“Se juntarmos a infeção do vírus da Covid-19 com a exposição, a longo prazo, à poluição do ar, temos um efeito adverso na saúde, em particular no que diz respeito ao coração e aos vasos sanguíneos”, avisa Thomas Munzel, biólogo vascular e autor da mais recente análise sobre o tema.
Publicada na Cardiovascular Research e divulgada pela Sociedade Europeia de Cardiologia, a investigação resultou da combinação de dados sobre saúde e doenças com a informação existente sobre exposição a partículas poluentes em suspensão no ar, recolhida pelos satélites e pelas redes terrestres de monitorização da poluição. No entender dos seus autores, a exposição à poluição “agravou as comorbidades que levam a resultados fatais” — daí concluir-se que aquelas mortes “representam um excesso potencialmente evitável”.
Na Ásia, onde se registam dos mais altos níveis de poluição do planeta, foram cerca de 27% as mortes causadas pela Covid-19 que podem ser associadas aos efeitos da má qualidade do ar sobre a saúde. Na Europa, o valor médio é de 19% (oscilando entre os 29 % na República Checa, 26 % na Alemanha, 21% na Bélgica, 19% nos Países Baixos, 18% em França, 15% em Itália, 11% em Portugal e 9% em Espanha) e nos Estados Unidos ronda os 17 por cento.
Partículas poluentes estimulam atividade de proteína que facilita infeção
Segundo Thomas Munzel, especialista do Centro Médico Universitário da Universidade Johannes Gutenberg, em Mainz, na Alemanha, o que acontece é que as partículas poluentes estimulam a atividade da ACE-2, uma proteína existente à superfície das células e que funciona como recetora do SARS CoV-2, facilitando a entrada do vírus no nosso organismo.
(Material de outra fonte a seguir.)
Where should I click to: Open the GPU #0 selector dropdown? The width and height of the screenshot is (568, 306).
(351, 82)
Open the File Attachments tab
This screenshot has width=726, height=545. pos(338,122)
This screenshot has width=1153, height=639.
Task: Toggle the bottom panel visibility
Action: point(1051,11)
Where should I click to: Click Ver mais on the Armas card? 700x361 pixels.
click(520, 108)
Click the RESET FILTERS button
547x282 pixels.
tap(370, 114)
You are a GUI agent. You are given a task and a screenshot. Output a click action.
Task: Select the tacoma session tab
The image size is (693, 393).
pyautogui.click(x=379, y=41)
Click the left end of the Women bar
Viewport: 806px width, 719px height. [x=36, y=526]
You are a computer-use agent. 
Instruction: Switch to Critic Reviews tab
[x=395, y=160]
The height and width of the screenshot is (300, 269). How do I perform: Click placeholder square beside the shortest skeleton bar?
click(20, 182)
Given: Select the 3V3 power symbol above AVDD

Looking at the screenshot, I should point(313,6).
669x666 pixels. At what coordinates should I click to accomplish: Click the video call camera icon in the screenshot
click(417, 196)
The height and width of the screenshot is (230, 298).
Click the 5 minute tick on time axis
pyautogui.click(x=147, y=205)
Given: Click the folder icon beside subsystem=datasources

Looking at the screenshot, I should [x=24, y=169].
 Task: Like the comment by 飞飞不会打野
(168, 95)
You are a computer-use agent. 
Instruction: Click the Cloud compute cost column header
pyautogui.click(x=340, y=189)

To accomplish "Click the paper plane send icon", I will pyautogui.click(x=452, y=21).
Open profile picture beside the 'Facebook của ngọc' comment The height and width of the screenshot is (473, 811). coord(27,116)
Jos Levieveld, do prestigiado Instituto Max Planck de Química, e outro dos autores do estudo corrobora: “As partículas poluentes são um fator de agravamento da doença”, disse, citado pela AFP.
Numa altura em que já morreram mais de 1,1 milhões de pessoas por Covid-19 desde o início da pandemia (dados da Universidade Johns Hopkins, nos EUA), os autores insistem que “sem uma mudança fundamental na forma como as cidades se organizam, incluindo uma transição para fontes de energia limpa e renovável”, a poluição continuará a agravar o estado de saúde de um grande número de pessoas – e que isso se prolongará para lá do momento em que os valores da Covid-19 baixarem.
“A pandemia termina com a vacinação da população ou com a imunidade de grupo, alcançada depois de uma boa parte da população ter contatado com o vírus”, rematam os autores. “No entanto, não existem vacinas contra a má qualidade do ar. O único remédio é a mitigação das emissões.”